• [Task to complete] Could you pick up the forum discussion below on parallel matrix inversion and carry it on past its last sentence?

• [Document passage]
▶

I'd hazard a guess that this, and related topics in linear algebra, is one of the most studied topics in parallel computing. If you're stuck looking for somewhere to start reading, well good old Golub and Van Loan have a chapter on the topic. As to whether Scalapack and Petsc are likely to be useful, certainly the former, probably the latter. Of course, they both depend on MPI but that's kind of taken for granted in this field.
Second question ...
Use GPUs if you've got them and you can afford to translate your code into the programming model supported by your GPUs. If you've never coded for GPUs and have access to a cluster of commodity-type CPUs you'll get up to speed quicker by using the cluster than by wrestling with a novel technology.
As for the last article you refer to, it's now 10 years old in a field that changes very quickly (try finding a 10-year old research paper on using GPUs for matrix inversion). I can't comment on its excellence or other attributes, but the problem sizes you mention seem to me to be well within the capabilities of modern clusters for in-core (to use an old term) computation. If your matrices are very big, are they also sparse ?
Finally, I strongly support your apparent intention to use existing off-the-shelf codes rather than to try to develop your own.
100000 x 100000 is 80GB at double precision. You need a library that supports memory-mapped matrices on disk. I can't recommend a particular library and I didn't find anything with quick Google searches. But code from Numerical Recipes certainly isn't going to be adequate.
Regarding the first question (how to parallellize computing the inverse):
I assume you are computing the inverse by doing an LU decomposition of your matrix and then using the decomposition to solve A*B = I where A is your original matrix, B is the matrix you solve for, and I is the identity matrix. Then B is the inverse.
The last step is easy to parallellize. Divide your identity matrix along the columns. If you have p CPUs and your matrix is n-by-n, then every part has n/p columns and n rows. Lets call the parts I1, I2, etc. On every CPU, solve a system of the form A*B1 = I1, this gives you the parts B1, B2, etc., and you can combine them to form B which is the inverse.

◀

• [Dataset section]
▶

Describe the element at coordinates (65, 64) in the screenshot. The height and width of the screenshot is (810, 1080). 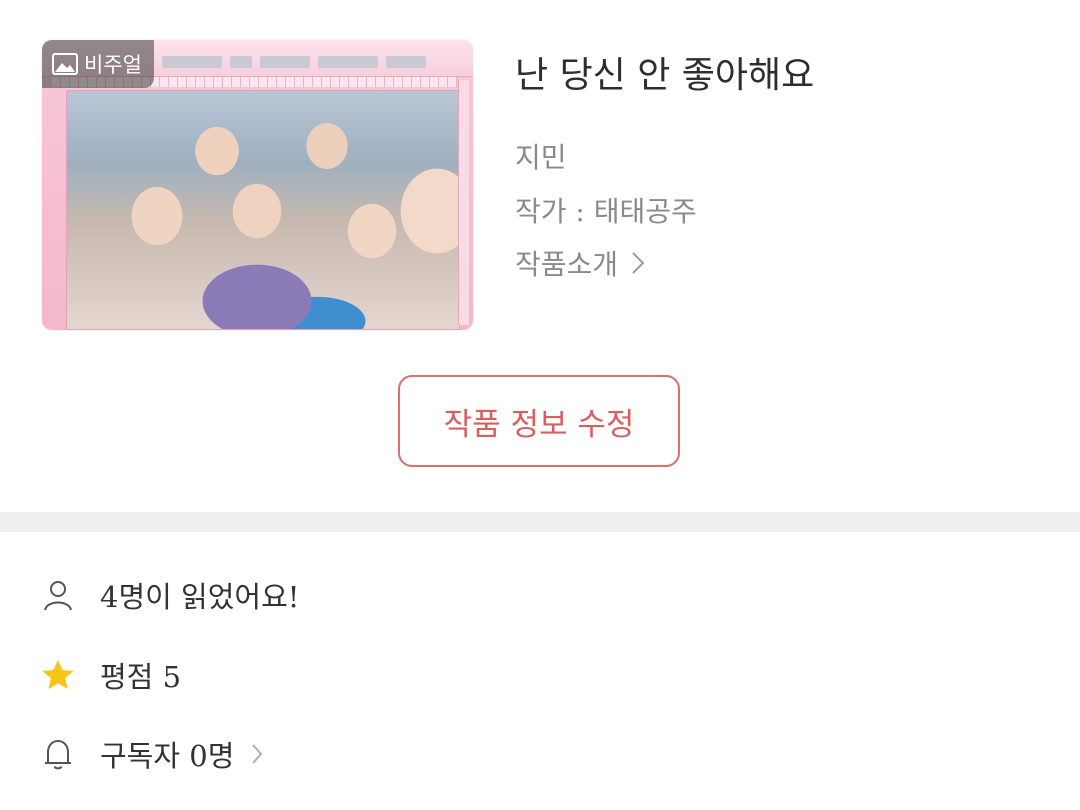
I see `image-icon` at that location.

◀

• [Answer for this exercise]
An LU decomp on a GPU can be ~10x faster than on a CPU. Although this is now changing, GPU's have traditionally been designed around single precision arithmetic, and so on older hardware single precision arithmetic is generally much faster than double precision arithmetic. Also, storage requirements and performance will be greatly impacted by the structure of your matrices. A sparse 100,000 x 100,000 matrix LU decomp is a reasonable problem to solve and will not require much memory.
Unless you want to become a specialist and spend a lot of time tuning for hardware updates, I would strongly recommend using a commercial library. I would suggest CULA tools. They have both sparse and dense GPU libraries and in fact their free library offers SGETRF - a single precision (dense) LU decomp routine. You'll have to pay for their double precision libraries.
I know it's old post - but really - OpenCL (you download the relevant one based on your graphics card) + OpenMP + Vectorization (not in that order) is the way to go.
Anyhow - for me my experience with matrix anything is really to do with overheads from copying double double arrays in and out the system and also to pad up or initialize matrices with 0s before any commencement of computation - especially when I am working with creating .xll for Excel usage.
If I were to reprioritize the top -
try to vectorize the code (Visual Studio 2012 and Intel C++ has autovectorization - I'm not sure about MinGW or GCC, but I think there are flags for the compiler to analyse your for loops to generate the right assembly codes to use instead of the normal registers to hold your data, to populate your processor's vector registers. I think Excel is doing that because when I monitored Excel's threads while running their MINVERSE(), I notice only 1 thread is used.
I don't know much assembly language - so I don't know how to vectorize manually... (haven't had time to go learn this yet but sooooo wanna do it!)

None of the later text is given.